Usable Hardware
The HPC JupyterHub service allows users to use the same hardware (Slurm partitions, nodes, Filesystems, etc.) that they can already use in the existing RWTH High Performance Computing through the Slurm Workload Manager.
Usable partitions
All open access hardware within the normal HPC System can be used in the HPC JupyterHub
Additionally HPCJupyterHub users can use the c23i partition with 28 smaller H100 NVIDIA GPUs (MIGs) with the same architecture as the c23g GPUs.
Requesting resources
Just like normal Slurm batch jobs, the HPC JupyterHub users need to specify the amount of hardware they want to use.

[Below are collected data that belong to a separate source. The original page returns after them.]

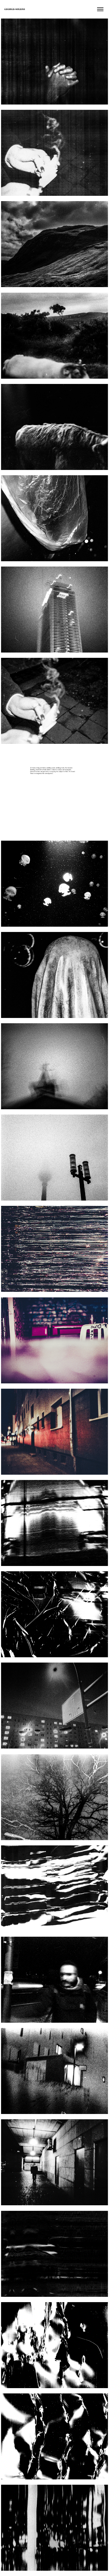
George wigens (14, 9)
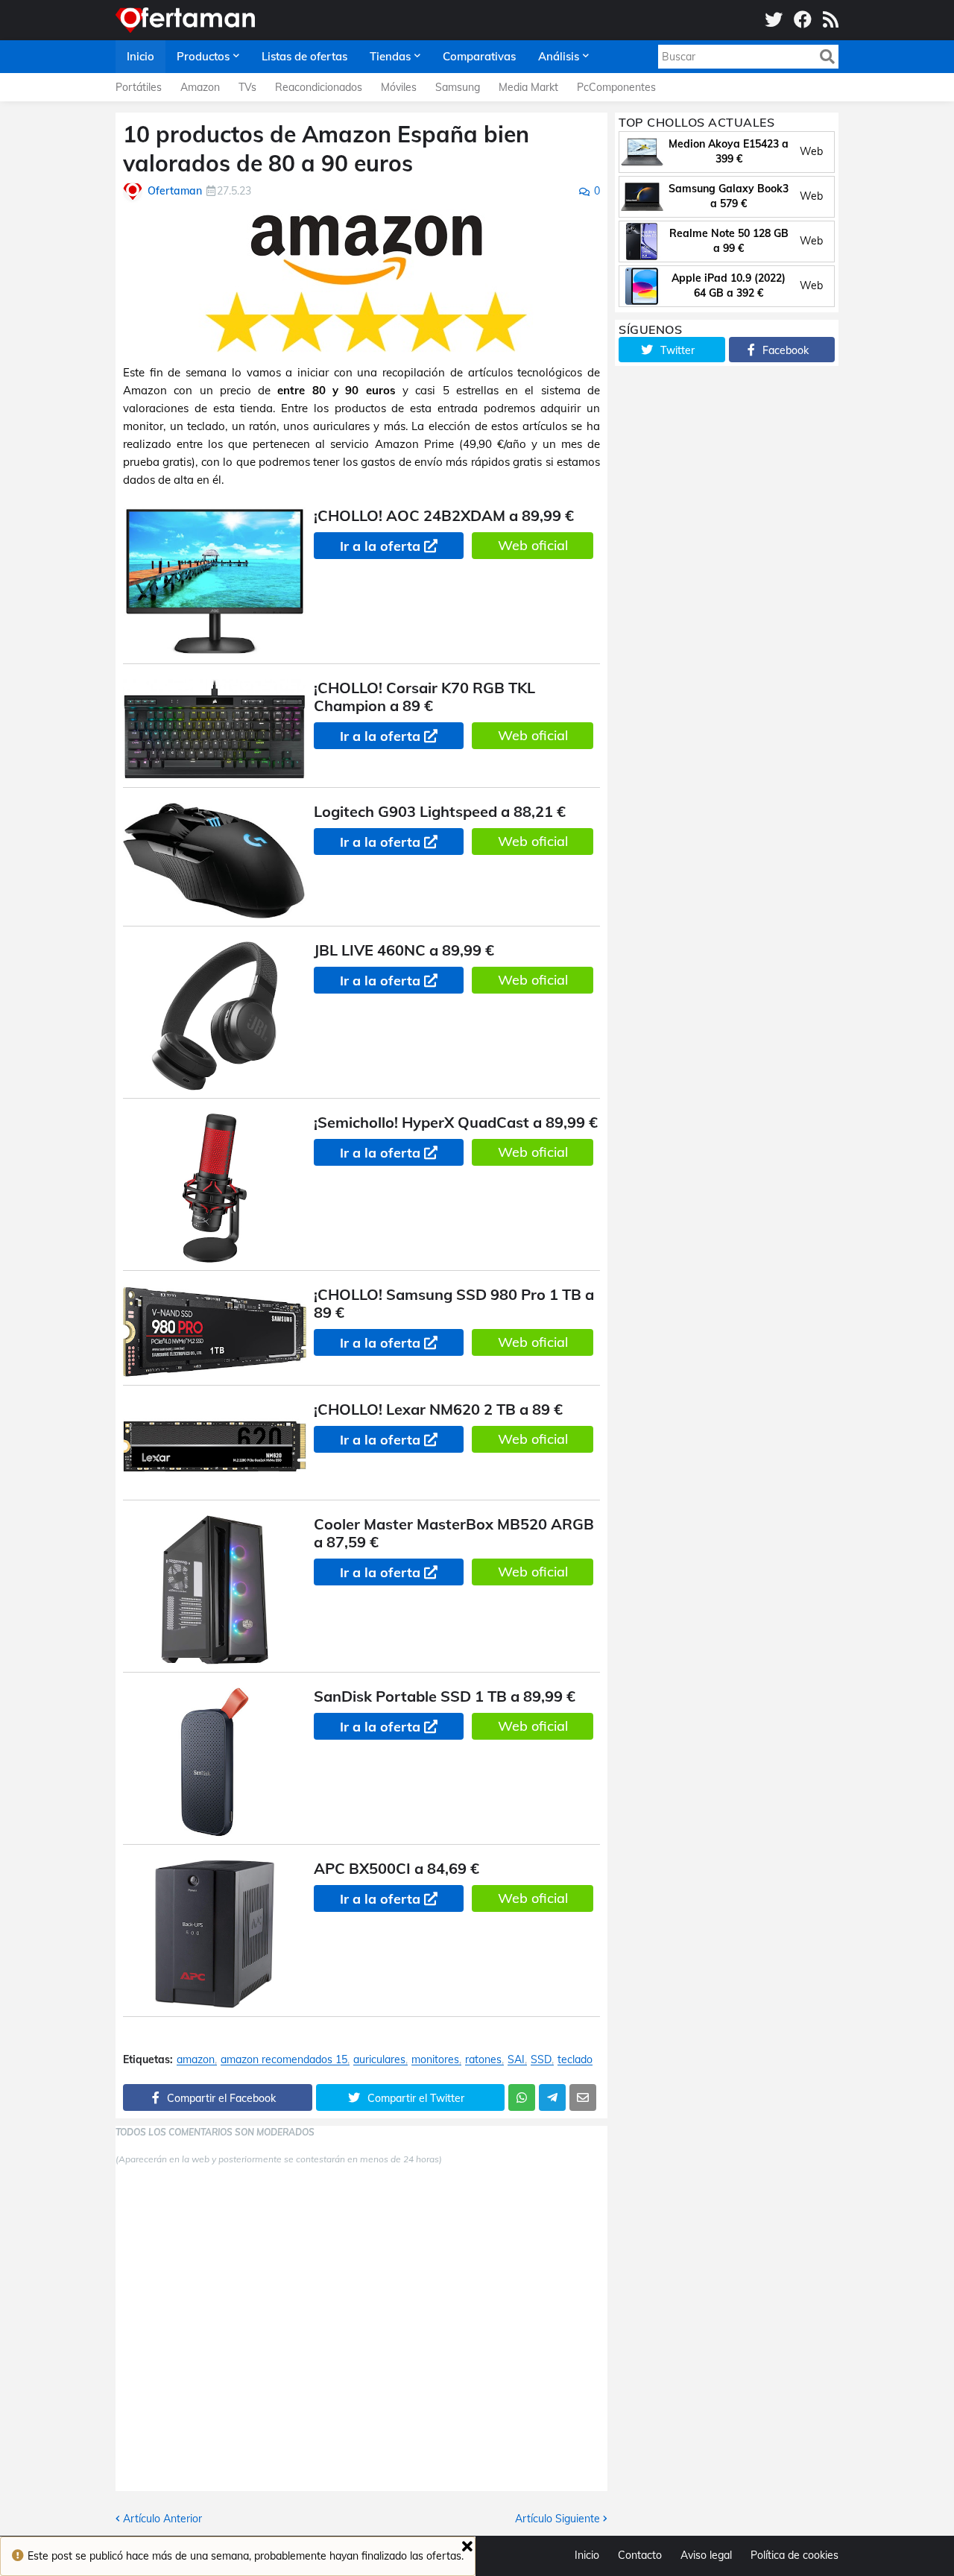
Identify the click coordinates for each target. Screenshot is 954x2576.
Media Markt (528, 87)
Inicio (587, 2555)
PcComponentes (616, 87)
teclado (575, 2059)
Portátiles (139, 87)
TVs (247, 87)
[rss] (830, 20)
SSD (541, 2059)
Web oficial (533, 545)
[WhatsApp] (521, 2097)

It is recommended to select their requirements: memory (max 187GB per Node), cores (48 max per Node), GPU( max 2 per Node) and runtime!
Waiting for resources
Because the HPC JupyterHub uses Slurm to allocate HPC hardware, users that require GPUs or above 8 cores, need to wait for their request to be processed in the Slurm queue.
Queuing is inherent to HPC hardware and HPC workflow.
To quickly get access to a JupyterLab instance users must request 8 or less cores.
Limitations
Hardware that is not available through Slurm cannot be currently used by the HPC JupyterHub.